━━━━━ Trecho da fonte

Conversa nada Fiada / Por Odil Puques

Por Odil Puques

Tropiadas no lombo do alazão; Léguas e léguas na mais triste solidão; Meu pai tocando o boi, num tempo que já se foi; Tropeiro te agradeço pelo que hoje eu sou.

Tropeiro, tropeiro mesmo não existe mais por essas bandas. Teve muito. Por aqui tudo era chão e pra levar o gado de um rincão a outro, só tocando pelas picadas então existentes. Viagens longas – que chegavam a durar até sessenta dias – duras, em cima de lombos de cavalos, de burros, tendo em sua companhia só o vento e a noite. Não esqueçamos do mais fiel dos amigos, o jaguara que sempre ajudava quando alguma rês desgarrava e era companhia constante nas noitadas do sertão.

Trezentas cabeças saíam da mangueira do vendedor, trezentas tinham que chegar no pasto do comprador que a responsabilidade era toda do chefe da comitiva, chamado de condutor.

Na frente da tropa ditando o ritmo da marcha e cuidando para o gado não estourar, iam os ‘ponteiros’. Esses eram os responsáveis também pelo berrante.

Assim, conforme o toque do berrante os companheiros de empreitada sabiam se tinham que diminuir ou acelerar a marcha, se o pouso estava perto, se seriam obrigados a fazer uma parada imprevista, se alguma rês desgarrou enfim toda a comunicação entre os tropeiros era feita através desses toques.

Claro, o berranteiro tinha ainda a função de ‘chamar’ o gado. Animal homem e animal bicho sabem perfeitamente bem, quando o toque é para si ou quando é para o outro. Pena que não possa reproduzir aqui o som melancólico de um berrante, indicando a partida da boiada.

Não tem coisa mais bonita nesse mundão de meu Deus. No entremeio da tropiada, cobrindo as laterais para que o gado não ‘estoure’ vão os ‘meeiros’ responsáveis que são pela fiscalização do ‘cerne’ da tropiada, se alguma rês se desgarra eles é que são responsáveis para trazê-la de volta ao bojo do gado, se outra está andando devagar ou querendo deitar, basta uns laçaços que a bicha cria asas e sai fumegando pra acompanhar o resto da tropa, os meeiros ficam num indo e vindo entre a ponta e a traseira da tropa, fiscais que são.

━━━━━━━━━━
━━━━━ Informações fornecidas

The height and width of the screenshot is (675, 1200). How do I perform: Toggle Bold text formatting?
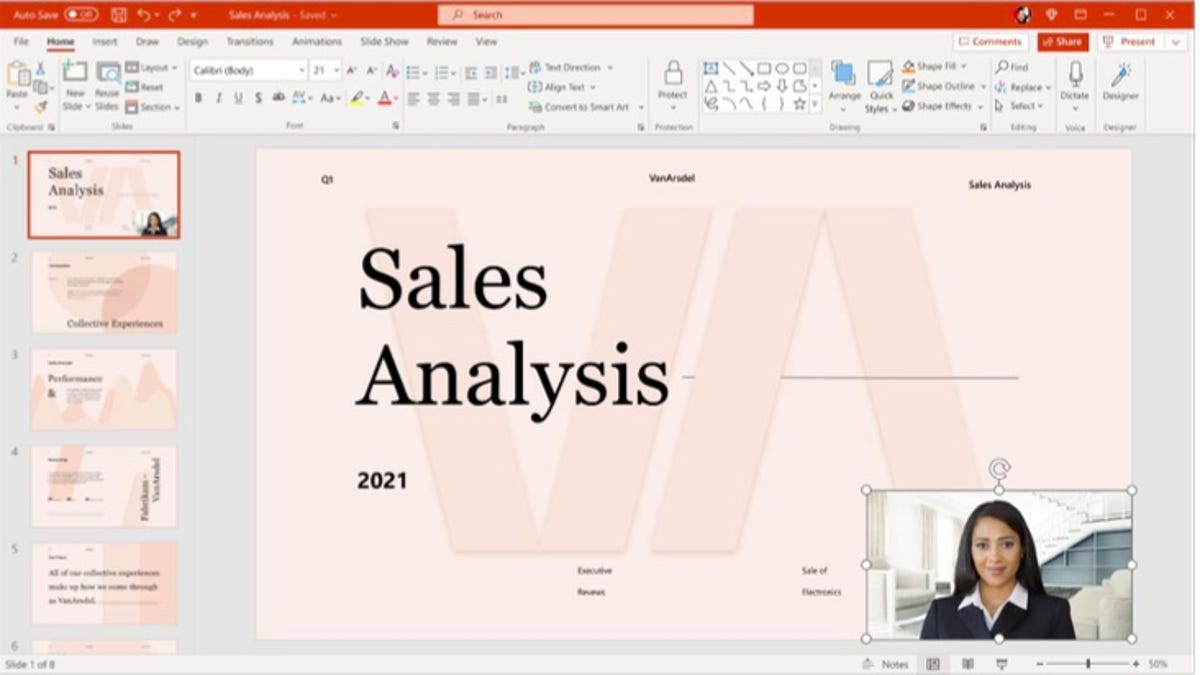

━━━━━━━━━━

**Tarefas do exercício**
- a) Traduza para o inglês esta frase da crônica sobre os tropeiros: "Tropeiro, tropeiro mesmo não existe mais por essas bandas."
- b) Retome a crônica sobre os tropeiros logo depois da última frase apresentada no trecho da fonte.

**Lista de respostas**
- a) Drovers, real drovers, don't exist anymore around these parts.

- b)
Finalmente, acompanhando o gado por trás, vão os culatreiros, boiadeiros mais experientes, conduzem o gado e ditam o ritmo da marcha conforme a necessidade da viagem, ou o cansaço do gado, que a medida que a marcha vai se estendendo, obviamente vai rendendo menos. Junto a esta turma viaja o tropeiro ou condutor, assim chamado porque é o responsável pela tropiada, desde a contratação dos peões, passando pela tropa de burros e cavalos até a responsabilidade com todo o gado que pegou para transportar, ou seja, o patrão daquela empreitada. Não esqueçamos do cozinheiro que vai à frente da tropa, acha um bom lugar, calcula a passada da boiada e prepara o que comer. Invariavelmente carreteiro. Arroz carreteiro. Isso porque o charque é preparado para suportar as intempéries do frio ou do calor, o arroz é fácil de transportar e a preparação é rápida, que tempo é muito importante nessas longas viagens.

A indumentária é própria para suportar a dureza da viagem, inclusive aquelas calças de couro, chamadas de “tirador” que serviam principalmente para proteger as virilhas e não dar assadura e o protetor para os pés eram chamados de “puá”. Se sol, o chapéu é o companheiro inseparável.

Com chuva tem problema não porque as capas gaúchas não deixam entrar gota sequer. Muitas são as aventuras, os encontros com lobos, onças, sacis e lobisomens, que rendem muitas histórias e gargalhadas naquele eterno momento do adormecer, mas não existe nada pior neste mundo do que o estouro de uma boiada. Ninguém sabe como, onde ou porquê ela começa.

O fato é que é do nada o gado fica alvissareiro, um murmúrio estranho toma conta da tropa e aquilo vai se avolumando, ao longe se ouve o pipocar de quatro, vinte, quarenta cascos, de repente todo o mundéu de vaca, bezerro, boi, dispara numa direção só, sem controle, aí meu filho é salve-se quem puder, esporeia, tira o teu cavalo da reta senão passam por cima de você com cavalo e tudo, e que Deus e Nossa Senhora da Aparecida te protejam neste momento.

Passado o susto é hora de tentar juntar a gadaiada, ô trabalheira que dá, minha mãe do céu, junta daqui, chama dali, conta, reconta senão o prejuízo é certo, é pagar para trabalhar, imagina quase quarenta dias de labuta e ainda ter que pagar por rês desgarrada?? Dá não. Chama de novo, procura melhor que todas as trezentas cabeças têm que ser entregues no pasto do patrão. Servição este. De fato não é pra qualquer um.